In [1]:
from torch.utils.data import Dataset
from torch import Tensor
import numpy as np
import pandas as pd

class LandmarkDataset(Dataset):
    def __init__(self, landmark_file, label_file, label_vec_file):
        super().__init__()
        self.landmarks = np.load(landmark_file)
        self.labels = pd.read_json(label_file)[["gloss"]]
        self.label_vec = np.load(label_vec_file)
    
    def __len__(self):
        return len(self.labels)
    
    def __getitem__(self, index):
        landmarks = Tensor(self.landmarks.get(str(index)))
        word = self.labels.loc[index].iloc[0]
        word_vec = Tensor(self.label_vec.get(word))
        return landmarks, word, word_vec
    
ds = LandmarkDataset("landmarks_V2.npz", "WLASL_parsed_data.json", "word_vec.npz")
val, word, word_vec = ds[2]
val.shape

torch.Size([68, 48, 3])

In [None]:
# Code for encoding the labels
# import numpy as np
# import pandas as pd
# import fasttext

# labels = pd.read_json("WLASL_parsed_data.json").loc[:, "gloss"]
# fasttext.util.download_model('en', if_exists='ignore')
# ft = fasttext.load_model('cc.en.300.bin')
# encoded_labels = {label: ft.get_word_vector(label) for label in labels}
# np.savez_compressed("word_vec.npz", **encoded_labels)

In [None]:
import torch
from sklearn.model_selection import train_test_split
import torch.nn.utils.rnn as rnn_utils
from torch.utils.data import Subset, DataLoader

TEST_SIZE = 0.2
BATCH_SIZE = 32
SEED = 10
DEVICE = "cuda" if torch.cuda.is_available() else "cpu"
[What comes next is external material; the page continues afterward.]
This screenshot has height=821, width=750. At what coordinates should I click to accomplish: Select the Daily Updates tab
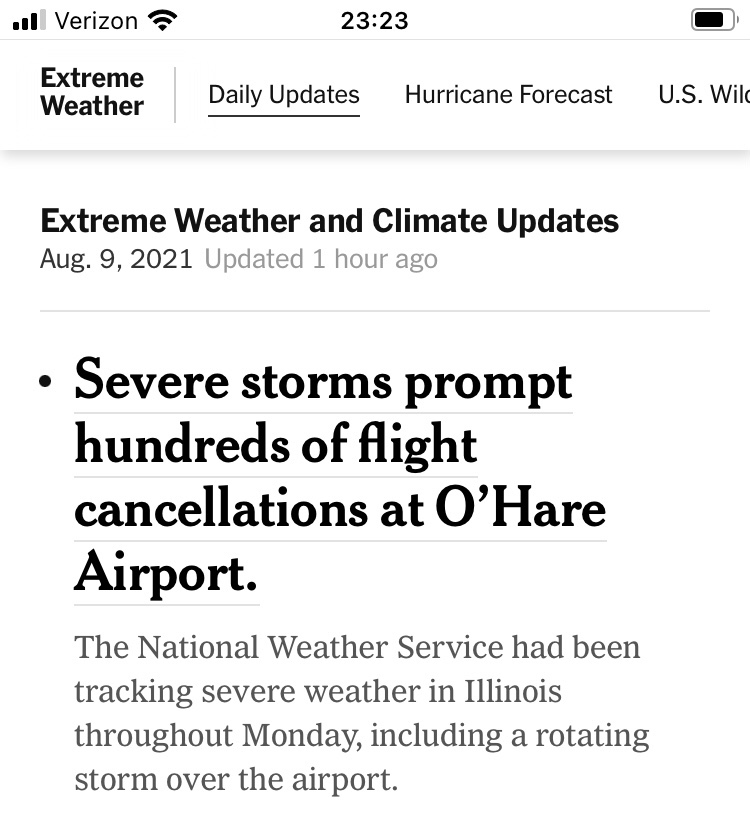[284, 95]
train_i, test_i = train_test_split(
    range(len(ds)),
    stratify=ds.labels,
    test_size=TEST_SIZE,
    random_state=SEED
    )

torch.manual_seed(SEED)

train_split = Subset(ds, train_i)
test_split = Subset(ds, test_i)

def collate(batch):
    batch.sort(key=lambda x: x[0].shape[0], reverse=True)
    
    landmarks, words, word_vecs = zip(*batch)
    lengths = [len(lm) for lm in landmarks]

    padded_landmarks = rnn_utils.pad_sequence(landmarks).to(DEVICE)
    word_vecs = torch.stack(word_vecs).to(DEVICE)
    
    return \
        padded_landmarks, \
        lengths, \
        list(words), \
        word_vecs

train_batches = DataLoader(train_split, batch_size=BATCH_SIZE, shuffle=True, collate_fn=collate)
test_batches = DataLoader(test_split, batch_size=BATCH_SIZE, collate_fn=collate)

landmarks, lengths, labels, label_vecs = next(iter(train_batches))
landmarks.shape

torch.Size([119, 64, 48, 3])

In [3]:
from torch import nn

class TestModel(nn.Module):
    def __init__(self):
        super().__init__()
        self.fc1 = nn.Sequential(
            nn.LazyLinear(200),
            nn.LeakyReLU(),            
            nn.LazyLinear(300),
            nn.LeakyReLU(),
        )
        self.rnn = nn.GRU(300, 300)
        self.fc2 = nn.Sequential(
            nn.LazyLinear(300),
            nn.LeakyReLU(),
            nn.LazyLinear(300),
            nn.LeakyReLU(0.2),
            nn.LazyLinear(300),
        )

    def forward(self, landmarks, lengths):
        frames, batch, lm, pos = landmarks.shape
        x = landmarks.view(frames, batch, lm * pos)
        x = self.fc1(x)
        x = rnn_utils.pack_padded_sequence(x, lengths)
        x, h = self.rnn(x)
        x = self.fc2(h)
        x = h.squeeze(0)
        return x

model = TestModel().to(DEVICE)

landmarks, lengths, labels, label_vecs = next(iter(train_batches))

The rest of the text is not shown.